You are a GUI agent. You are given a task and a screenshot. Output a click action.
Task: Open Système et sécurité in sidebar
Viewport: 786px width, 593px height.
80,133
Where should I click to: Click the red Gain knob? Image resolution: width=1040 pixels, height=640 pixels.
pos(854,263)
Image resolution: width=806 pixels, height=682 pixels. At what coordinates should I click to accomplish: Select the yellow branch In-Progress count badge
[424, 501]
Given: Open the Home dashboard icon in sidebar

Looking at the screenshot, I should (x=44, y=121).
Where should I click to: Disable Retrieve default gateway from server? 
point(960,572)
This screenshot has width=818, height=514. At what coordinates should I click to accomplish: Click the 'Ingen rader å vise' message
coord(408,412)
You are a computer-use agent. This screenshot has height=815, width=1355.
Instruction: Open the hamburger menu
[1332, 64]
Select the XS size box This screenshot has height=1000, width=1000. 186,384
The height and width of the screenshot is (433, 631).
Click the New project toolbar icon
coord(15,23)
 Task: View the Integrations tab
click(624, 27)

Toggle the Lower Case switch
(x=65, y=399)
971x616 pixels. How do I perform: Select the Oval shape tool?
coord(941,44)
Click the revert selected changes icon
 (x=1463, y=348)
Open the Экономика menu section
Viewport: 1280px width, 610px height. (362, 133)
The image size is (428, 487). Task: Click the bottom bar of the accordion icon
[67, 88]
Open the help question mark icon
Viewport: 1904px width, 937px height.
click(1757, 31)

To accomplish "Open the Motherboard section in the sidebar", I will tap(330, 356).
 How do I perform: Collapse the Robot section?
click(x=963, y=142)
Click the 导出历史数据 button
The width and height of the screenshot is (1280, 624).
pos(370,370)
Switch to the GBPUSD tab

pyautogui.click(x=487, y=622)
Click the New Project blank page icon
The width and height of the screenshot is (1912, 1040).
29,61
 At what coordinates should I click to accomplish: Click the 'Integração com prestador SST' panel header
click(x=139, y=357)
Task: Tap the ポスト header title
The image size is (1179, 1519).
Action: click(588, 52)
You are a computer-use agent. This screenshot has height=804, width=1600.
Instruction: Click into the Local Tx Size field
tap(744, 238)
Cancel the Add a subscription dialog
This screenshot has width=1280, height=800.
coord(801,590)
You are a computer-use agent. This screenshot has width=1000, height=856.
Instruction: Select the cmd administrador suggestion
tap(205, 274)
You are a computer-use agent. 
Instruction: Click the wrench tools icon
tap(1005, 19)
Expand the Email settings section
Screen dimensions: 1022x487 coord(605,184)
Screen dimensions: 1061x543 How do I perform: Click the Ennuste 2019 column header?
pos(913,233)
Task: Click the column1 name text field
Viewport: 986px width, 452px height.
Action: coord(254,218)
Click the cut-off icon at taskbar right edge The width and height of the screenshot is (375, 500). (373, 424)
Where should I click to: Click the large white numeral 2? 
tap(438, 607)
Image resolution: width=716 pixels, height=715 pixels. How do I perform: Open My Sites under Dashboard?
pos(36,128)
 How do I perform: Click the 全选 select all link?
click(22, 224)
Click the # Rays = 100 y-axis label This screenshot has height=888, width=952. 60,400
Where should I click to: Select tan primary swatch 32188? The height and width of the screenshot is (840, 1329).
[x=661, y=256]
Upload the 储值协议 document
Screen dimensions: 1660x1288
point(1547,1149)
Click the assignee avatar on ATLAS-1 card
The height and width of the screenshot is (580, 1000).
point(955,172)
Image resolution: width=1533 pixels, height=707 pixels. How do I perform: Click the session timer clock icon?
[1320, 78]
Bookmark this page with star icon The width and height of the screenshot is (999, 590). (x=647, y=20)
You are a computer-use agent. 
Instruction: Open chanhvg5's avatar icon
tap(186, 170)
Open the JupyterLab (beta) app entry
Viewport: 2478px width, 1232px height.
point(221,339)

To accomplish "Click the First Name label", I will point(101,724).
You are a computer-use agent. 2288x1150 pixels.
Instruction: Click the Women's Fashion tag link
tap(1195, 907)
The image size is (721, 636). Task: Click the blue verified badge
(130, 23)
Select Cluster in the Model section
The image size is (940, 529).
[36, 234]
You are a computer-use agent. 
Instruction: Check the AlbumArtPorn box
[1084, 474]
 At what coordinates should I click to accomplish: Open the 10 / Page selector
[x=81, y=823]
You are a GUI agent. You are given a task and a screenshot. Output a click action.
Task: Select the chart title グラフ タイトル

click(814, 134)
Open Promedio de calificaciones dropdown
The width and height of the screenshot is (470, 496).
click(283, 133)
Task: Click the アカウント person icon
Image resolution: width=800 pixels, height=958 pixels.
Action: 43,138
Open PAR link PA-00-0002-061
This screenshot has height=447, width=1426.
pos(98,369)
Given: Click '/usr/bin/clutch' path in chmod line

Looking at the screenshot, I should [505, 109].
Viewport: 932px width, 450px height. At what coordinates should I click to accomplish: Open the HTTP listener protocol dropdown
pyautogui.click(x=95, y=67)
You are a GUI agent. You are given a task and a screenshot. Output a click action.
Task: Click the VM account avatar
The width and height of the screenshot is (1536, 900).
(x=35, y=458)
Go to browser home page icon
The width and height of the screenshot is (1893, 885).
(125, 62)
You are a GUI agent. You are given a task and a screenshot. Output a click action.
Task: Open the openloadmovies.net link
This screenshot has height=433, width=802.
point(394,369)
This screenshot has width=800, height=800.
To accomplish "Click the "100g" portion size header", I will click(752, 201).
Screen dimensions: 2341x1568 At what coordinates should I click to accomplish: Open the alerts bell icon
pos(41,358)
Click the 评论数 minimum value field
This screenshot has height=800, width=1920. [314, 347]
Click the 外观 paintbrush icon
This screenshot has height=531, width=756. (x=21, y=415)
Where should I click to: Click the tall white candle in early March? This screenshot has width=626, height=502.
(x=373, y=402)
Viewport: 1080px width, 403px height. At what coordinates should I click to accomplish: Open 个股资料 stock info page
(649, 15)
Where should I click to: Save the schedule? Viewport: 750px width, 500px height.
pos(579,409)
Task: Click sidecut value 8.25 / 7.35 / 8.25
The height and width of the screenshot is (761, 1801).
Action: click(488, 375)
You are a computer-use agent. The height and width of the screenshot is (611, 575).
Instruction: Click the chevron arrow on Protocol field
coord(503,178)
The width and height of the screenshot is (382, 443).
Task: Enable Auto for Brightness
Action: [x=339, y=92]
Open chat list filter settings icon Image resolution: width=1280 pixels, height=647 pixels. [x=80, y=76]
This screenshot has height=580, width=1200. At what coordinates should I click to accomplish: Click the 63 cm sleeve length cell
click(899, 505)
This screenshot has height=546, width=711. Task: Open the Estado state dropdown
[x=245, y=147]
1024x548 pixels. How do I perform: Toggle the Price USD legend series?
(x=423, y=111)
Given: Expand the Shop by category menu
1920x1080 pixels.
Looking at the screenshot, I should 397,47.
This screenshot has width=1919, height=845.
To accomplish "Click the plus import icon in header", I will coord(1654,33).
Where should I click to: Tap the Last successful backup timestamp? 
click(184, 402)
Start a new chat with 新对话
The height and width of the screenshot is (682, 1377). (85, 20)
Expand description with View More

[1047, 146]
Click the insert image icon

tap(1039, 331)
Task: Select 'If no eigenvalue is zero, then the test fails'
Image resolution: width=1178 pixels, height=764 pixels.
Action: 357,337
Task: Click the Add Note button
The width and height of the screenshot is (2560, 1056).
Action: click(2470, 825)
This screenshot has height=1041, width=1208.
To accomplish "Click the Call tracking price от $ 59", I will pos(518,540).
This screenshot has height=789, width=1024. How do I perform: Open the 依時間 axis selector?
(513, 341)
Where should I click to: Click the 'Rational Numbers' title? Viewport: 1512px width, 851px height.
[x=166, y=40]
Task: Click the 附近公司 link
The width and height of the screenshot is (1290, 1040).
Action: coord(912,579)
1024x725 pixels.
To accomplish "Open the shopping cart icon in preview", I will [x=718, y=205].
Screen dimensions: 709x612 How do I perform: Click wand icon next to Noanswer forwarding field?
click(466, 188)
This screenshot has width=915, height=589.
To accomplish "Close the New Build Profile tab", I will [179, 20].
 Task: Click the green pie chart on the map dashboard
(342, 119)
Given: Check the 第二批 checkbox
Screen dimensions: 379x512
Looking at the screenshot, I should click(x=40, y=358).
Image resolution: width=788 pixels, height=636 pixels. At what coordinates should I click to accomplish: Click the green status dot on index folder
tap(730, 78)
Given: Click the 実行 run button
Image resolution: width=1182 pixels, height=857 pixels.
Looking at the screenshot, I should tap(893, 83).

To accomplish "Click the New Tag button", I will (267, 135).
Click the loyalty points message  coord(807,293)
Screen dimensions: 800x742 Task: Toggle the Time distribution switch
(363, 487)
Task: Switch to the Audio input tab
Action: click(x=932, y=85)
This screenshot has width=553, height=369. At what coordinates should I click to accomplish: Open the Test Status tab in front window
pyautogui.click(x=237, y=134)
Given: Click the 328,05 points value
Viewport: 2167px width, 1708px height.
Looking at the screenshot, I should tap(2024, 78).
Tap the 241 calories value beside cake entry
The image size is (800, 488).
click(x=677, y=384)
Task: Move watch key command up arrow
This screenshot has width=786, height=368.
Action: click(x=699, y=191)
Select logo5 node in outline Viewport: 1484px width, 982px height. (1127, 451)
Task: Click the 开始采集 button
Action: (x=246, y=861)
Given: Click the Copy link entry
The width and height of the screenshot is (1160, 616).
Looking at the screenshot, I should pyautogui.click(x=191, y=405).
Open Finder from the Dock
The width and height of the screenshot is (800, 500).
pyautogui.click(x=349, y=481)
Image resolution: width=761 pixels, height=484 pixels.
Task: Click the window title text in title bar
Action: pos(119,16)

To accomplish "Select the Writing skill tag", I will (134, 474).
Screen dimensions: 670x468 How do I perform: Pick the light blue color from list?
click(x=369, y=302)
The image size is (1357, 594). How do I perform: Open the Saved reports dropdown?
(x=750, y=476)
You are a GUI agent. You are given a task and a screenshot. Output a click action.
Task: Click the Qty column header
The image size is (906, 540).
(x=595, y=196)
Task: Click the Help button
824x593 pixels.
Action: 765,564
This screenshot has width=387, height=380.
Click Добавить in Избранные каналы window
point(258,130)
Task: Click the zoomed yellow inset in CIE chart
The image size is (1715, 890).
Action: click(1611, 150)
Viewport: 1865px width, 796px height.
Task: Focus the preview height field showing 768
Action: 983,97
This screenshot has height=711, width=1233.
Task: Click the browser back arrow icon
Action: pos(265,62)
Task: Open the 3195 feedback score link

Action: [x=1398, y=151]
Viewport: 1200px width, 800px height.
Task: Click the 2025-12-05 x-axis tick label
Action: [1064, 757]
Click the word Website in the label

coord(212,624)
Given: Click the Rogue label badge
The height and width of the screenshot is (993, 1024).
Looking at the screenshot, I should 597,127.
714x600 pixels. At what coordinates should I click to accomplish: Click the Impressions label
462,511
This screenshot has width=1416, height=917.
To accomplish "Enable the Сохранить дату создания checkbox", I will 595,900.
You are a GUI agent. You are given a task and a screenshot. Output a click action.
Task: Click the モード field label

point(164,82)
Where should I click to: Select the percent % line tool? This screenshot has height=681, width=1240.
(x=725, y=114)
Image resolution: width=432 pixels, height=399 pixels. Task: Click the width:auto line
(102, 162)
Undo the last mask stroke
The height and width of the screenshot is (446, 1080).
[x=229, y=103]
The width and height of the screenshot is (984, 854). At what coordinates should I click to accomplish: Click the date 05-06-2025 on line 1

§ Problem description
Please go through the data above and copy each line containing the word "points".

§ Answer box
Click the loyalty points message  coord(807,293)
Given: Click the 328,05 points value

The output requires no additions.